◆ Text section:
########
[PATCH 3/3] lib/core/fiber: Put watermarks into stack to track its usage

Vladimir Davydov vdavydov.dev at gmail.com
Wed Mar 13 16:52:04 MSK 2019


On Wed, Mar 13, 2019 at 01:47:21AM +0300, Cyrill Gorcunov wrote:
> We want to detect a situation where task in fiber is too eager for
> stack and close to its exhausting. For this sake upon stack creation
> we put 8 marks on last stack page with step of 128 bytes. Such params
> allows us to fill ~1/4 of a page, which does seem reasonable but
> we might change this params with time.
> 
> Since the watermark position is permanent and some task is close
> to stack limit we print about the situation once to not spam
> a user much and stop putting the mark on recycling.
> 
> Still this techique doesn't guarantee to handle all possible
> situations so to increas probability of catching eager fibers
> we put marks *not* at page start address but withing some offset,
> randomly generated.
########
◆ Work instructions:
Can you copy the patch message word for word in the stretch from "On Wed, Mar" through "mark on recycling."?

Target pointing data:
########
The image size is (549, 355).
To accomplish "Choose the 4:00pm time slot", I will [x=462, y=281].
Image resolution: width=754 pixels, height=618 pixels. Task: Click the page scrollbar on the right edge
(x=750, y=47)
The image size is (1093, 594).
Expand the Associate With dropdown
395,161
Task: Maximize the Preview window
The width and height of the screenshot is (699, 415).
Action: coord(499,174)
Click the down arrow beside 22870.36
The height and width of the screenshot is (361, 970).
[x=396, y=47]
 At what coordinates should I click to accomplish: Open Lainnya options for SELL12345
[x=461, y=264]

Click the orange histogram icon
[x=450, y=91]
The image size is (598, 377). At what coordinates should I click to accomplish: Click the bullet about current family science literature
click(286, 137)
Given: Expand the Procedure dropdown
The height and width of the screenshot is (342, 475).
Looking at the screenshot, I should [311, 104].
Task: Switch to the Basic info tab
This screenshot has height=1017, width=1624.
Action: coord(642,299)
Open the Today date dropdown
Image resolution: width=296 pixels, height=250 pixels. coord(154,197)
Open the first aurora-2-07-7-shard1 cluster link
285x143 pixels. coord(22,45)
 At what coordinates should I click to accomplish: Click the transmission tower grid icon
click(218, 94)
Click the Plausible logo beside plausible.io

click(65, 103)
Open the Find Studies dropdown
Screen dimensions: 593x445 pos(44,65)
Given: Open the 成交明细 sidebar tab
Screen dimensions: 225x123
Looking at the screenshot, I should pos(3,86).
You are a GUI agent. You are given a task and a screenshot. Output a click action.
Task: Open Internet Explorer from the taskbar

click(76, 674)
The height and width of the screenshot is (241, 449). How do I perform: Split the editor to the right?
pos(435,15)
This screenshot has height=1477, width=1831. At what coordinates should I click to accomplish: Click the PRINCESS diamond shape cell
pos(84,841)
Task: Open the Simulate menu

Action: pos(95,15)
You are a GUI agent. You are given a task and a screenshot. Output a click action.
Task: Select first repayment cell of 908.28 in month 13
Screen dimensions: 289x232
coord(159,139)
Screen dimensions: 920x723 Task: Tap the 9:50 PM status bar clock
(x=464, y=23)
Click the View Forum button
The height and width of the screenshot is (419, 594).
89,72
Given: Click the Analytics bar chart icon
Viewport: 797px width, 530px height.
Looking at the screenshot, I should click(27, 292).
########
◆ Solution to the problem:
On Wed, Mar 13, 2019 at 01:47:21AM +0300, Cyrill Gorcunov wrote:
> We want to detect a situation where task in fiber is too eager for
> stack and close to its exhausting. For this sake upon stack creation
> we put 8 marks on last stack page with step of 128 bytes. Such params
> allows us to fill ~1/4 of a page, which does seem reasonable but
> we might change this params with time.
> 
> Since the watermark position is permanent and some task is close
> to stack limit we print about the situation once to not spam
> a user much and stop putting the mark on recycling.